Yargı’da elbette Ceylin de çok baskın bir karakter ancak dizinin esas ana karakterinin Ilgaz Kaya olduğunu rahatlıkla söyleyebiliriz. Evet Ilgaz mükemmel bir erkek; hem işinde iyi, hem romantik, hem yemek yapabiliyor hem de sevdiği kadın için fedakarlıkta bir dünya markası. Ancak Ilgaz gerçek. O kadar gerçek ki bütün o karizmasının altında ne kadar tecrübesiz ve aptal bir adam olduğunu görebiliyorsunuz. Ne söylerse söylesin üniversitede hukuk okumasının tek sebebi, en yüksek puanlı bölümün hukuk olması. Sonrasında nasıl iş bulacağını bilmediği için hakimlik savcılık sınavlarına hazırlanmış. Hukukun diğer kısımları konusunda o kadar tecrübesiz ki avukatlık yaptığı ilk gün müvekkilini polise gammazladı. İlişkiler konusunda da çok tecrübeli sayılmaz. Neva ile ilişkisinin kopma sebebine de bakabiliriz Ceylin’le ne kadar hızlı gitmeye çalıştığına da… Ilgaz Kaya bu ülkenin insanı. Korkunç bir eğitim sisteminin içinden çıkınca kendini başarılı addeden, bu yolda basamakları çıkarken sosyalleşecek zaman ya da para bulamayan bir yurdum insanı. Bu arada evet yurdum erkeği mutfakta iyi olabilir, derli toplu olabilir, romantik de olabilir. Bu onu fantastik yapmaz, sadece “Var mı böyle erkekler ya” dedirtir. Sorunun cevabı da “Evet” bu arada.

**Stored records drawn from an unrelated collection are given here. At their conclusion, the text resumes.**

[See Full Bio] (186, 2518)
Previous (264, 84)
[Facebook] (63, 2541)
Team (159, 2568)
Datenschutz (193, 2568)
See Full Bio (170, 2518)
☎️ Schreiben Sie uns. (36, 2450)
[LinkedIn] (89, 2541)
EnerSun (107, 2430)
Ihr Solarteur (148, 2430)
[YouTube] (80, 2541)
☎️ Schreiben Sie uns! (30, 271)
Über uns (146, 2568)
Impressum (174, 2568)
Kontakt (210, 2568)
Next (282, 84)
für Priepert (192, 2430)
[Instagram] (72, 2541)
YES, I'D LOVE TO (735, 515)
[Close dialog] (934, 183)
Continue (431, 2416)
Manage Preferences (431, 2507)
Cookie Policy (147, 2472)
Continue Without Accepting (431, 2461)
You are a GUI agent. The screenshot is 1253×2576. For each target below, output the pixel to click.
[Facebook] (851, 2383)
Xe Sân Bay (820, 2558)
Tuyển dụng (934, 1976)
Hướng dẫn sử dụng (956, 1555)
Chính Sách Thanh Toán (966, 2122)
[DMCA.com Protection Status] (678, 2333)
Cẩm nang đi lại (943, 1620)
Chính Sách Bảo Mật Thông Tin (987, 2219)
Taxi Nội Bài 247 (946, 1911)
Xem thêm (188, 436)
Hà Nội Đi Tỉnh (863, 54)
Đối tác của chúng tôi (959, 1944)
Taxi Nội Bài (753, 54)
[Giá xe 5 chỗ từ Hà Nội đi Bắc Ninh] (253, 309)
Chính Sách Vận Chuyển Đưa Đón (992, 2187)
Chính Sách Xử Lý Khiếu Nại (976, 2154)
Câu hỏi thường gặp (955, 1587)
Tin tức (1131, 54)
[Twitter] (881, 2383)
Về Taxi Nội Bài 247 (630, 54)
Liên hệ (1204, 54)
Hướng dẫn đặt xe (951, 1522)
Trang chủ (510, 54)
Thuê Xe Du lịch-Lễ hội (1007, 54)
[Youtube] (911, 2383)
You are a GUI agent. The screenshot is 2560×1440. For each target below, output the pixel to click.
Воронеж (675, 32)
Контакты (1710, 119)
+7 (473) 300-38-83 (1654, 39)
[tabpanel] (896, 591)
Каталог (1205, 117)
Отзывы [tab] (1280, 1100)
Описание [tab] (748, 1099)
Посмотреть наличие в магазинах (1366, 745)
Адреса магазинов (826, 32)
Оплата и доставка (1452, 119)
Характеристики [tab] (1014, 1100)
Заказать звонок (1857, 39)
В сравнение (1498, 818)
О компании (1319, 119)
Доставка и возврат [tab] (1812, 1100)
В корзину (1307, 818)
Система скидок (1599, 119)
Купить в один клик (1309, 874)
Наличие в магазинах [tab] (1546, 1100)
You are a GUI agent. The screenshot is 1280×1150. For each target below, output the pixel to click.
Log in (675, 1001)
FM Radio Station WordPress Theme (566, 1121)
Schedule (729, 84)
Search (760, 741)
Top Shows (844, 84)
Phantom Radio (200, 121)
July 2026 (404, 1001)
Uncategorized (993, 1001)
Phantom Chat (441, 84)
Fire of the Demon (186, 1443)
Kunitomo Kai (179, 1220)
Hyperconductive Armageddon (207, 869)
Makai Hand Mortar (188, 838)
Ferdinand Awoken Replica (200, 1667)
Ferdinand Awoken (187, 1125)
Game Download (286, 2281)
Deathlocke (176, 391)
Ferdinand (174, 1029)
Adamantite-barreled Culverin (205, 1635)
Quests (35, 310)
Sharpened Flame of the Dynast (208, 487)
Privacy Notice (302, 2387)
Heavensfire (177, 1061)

Yargı’yı çok zayıf bir ilk bölüme rağmen (izlerken uyuyakaldığımı bir canlı yayında açıklamıştım) kısa sürede fenomen haline getiren ana etmen çok iyi kurulan “Katil kim” bilmecesi. Ancak bu anlatının da payı olduğu kesin. Yönetmen Ali Bilgin’in çok alıştığımız, dizinin rengini görünce yönetmenini tahmin edebildiğimiz tarzı da bu anlatıyı taşıyan etmenlerden biri. Buna karşın Volkan Kocatürk’ün kullandığı çok “kaliteli” görüntüler de Mahkum’un fantastik yapısına uyum sağlıyor. Sadece burada bir tehlike mevcut. Yıllardır giderek artan “kötü karakterlerin fenomen olma durumu” Barış Yesari ile devam ediyor. Süleyman Çakır’ın ulusal kahraman ilan edilmesinden yıllar sonra Sen Anlat Karadeniz’den Vedat Sayar karakteri ayrıldığında arkasından ağlanan bir ülkede kötünün fenomen haline gelmesi tehlikesi de devam ediyor. Yıllar önce Kırgın Çiçekler ve ‘Kemalim Yapmaz’ fenomeni üzerine bir şeyler söylerken “Kötünün kötülüğünü unutturmak” tabirini kullanmıştım. Mahkum’un ilk yedi bölümünde kamera önünde dört kişiyi öldüren Barış Yesari’yi yaratan senaristin böyle bir amacının olmadığını elbette görebiliyoruz. Ancak Instagram’ın Barış Yesari’yi inanılmaz romantik, asla doğru anlaşılmayan bir anti kahraman olarak görmesinin de önüne geçilemiyor. Belki de ülkecek en büyük sorunumuz olan “baba meselesi” bir dizi karakterinde canlanınca sempati duymamızın önüne geçemiyoruzdur.